6 rules when making data dashboards

Use these rules to help you make decisions when designing and making dashboards

I've made a few data dashboards recently, and I've realised it can be hard to know where to begin sometimes. Hopefully these rules can help focus your thoughts.

1. Know the use cases

Just like designing anything, if you don't know how it's going to be used, it's not likely you're going to do a good job.

Often there aren't actually that many use cases. But if there are - you can construct different dashboards/sections in the dashboard optimised for them.

2. Prefer "explain" to "explore"

An "explore" chart doesn't have a clear conclusion or story associated with the data - it lets the user come up with them. But often exploring the data is not want users need to do!

Instead, users often need some very specific question(s) answering, which are what "explain" charts do.

3. Use titles that make clear how each component can be used

Titles can be useful to the users, especially new users, so they know what they can use the dashboard or each visual for.

But also, if you can't come up with good titles, then you probably don't know the use cases well enough, or you don't know what you're trying to achieve, or you're maybe trying to make each visual satisfy too many use cases.

A word of caution - visuals shouldn't be so complex that they strongly depend on the title. They should be reasonably clear at a glance.

4. Keep interactivity to a minimum

Including interactivity often feels like a safe bet, because it allows more data to be discovered "just in case". But that "just in case" probably means you don't know what's important to show.
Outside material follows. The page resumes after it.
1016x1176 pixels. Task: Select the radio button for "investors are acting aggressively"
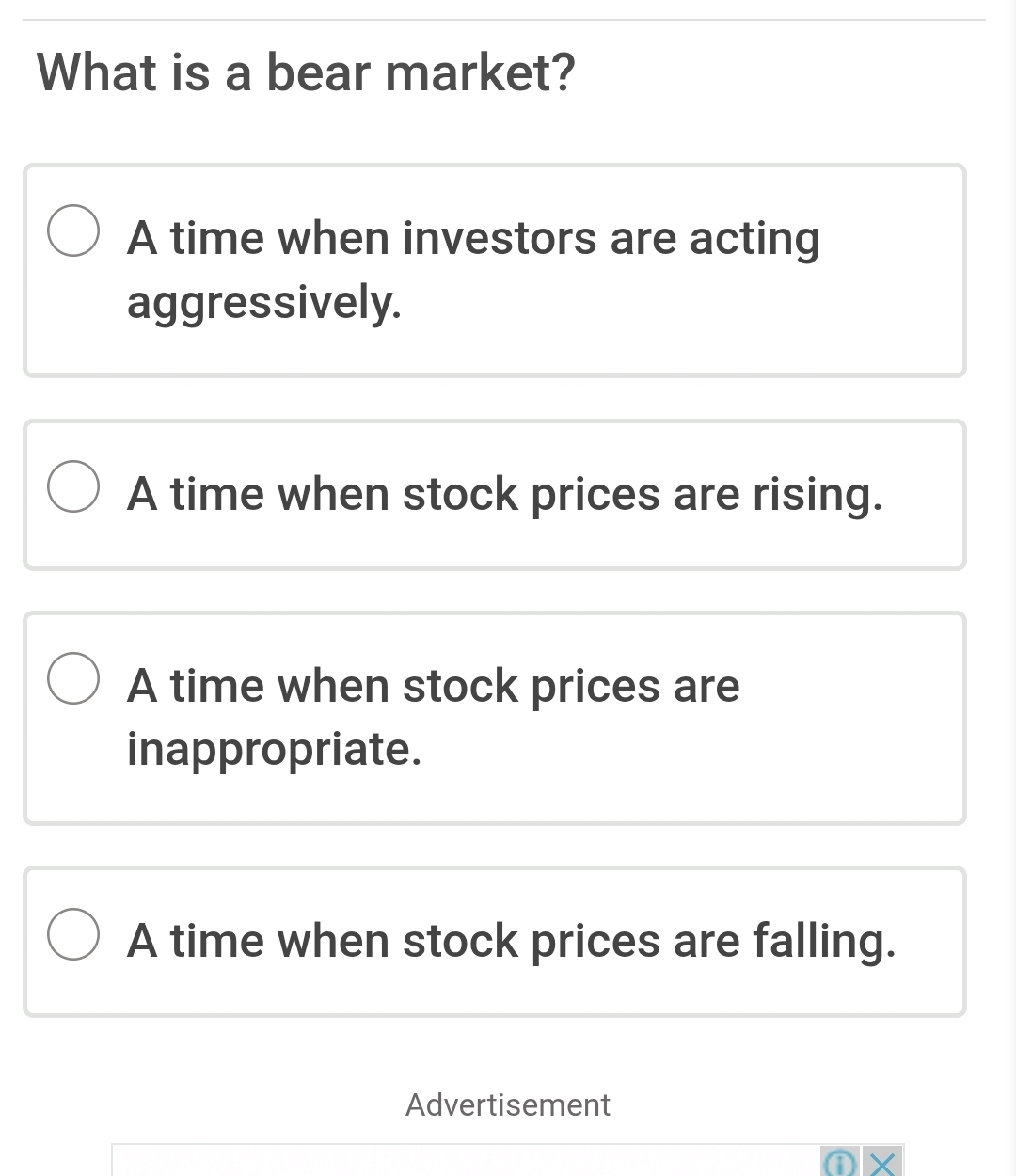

It also leaves the uses that need the interaction second class citizens, and has the consequence of making it harder to tailor visuals to any of the uses.

Instead, find out the use cases, and then if you need to create separate visuals each tailed to one (or few) use cases.

5. Make sure the users will trust the dashboard

If the users don't trust the dashboard, then they won't take action based on it. At best it's pointless, but at worst you've wasted yours and other people's time.

How to acheive this is probably specific to the situation. Some ideas include making sure it has consistent layout/spacing/colours; making sure there aren't unnecessary or broken components; making sure the data is self consistent, and consistent with external data the user has access to; making it very clear if there are limitations or innacuracies; making it clear when the data was last updated; or making sure that it actually answers the questions it claims to. Sometimes visuals that are technically unnecessary to answer the questions, but lend weight to the veracity of the data, help acheive this.

6. Put in the work

Especially if you're new to making dashboards, it can take many iterations of both the UI and the data to end up with something good. If you're focusing in on use cases while you're making it, doubly so. Be prepared for this!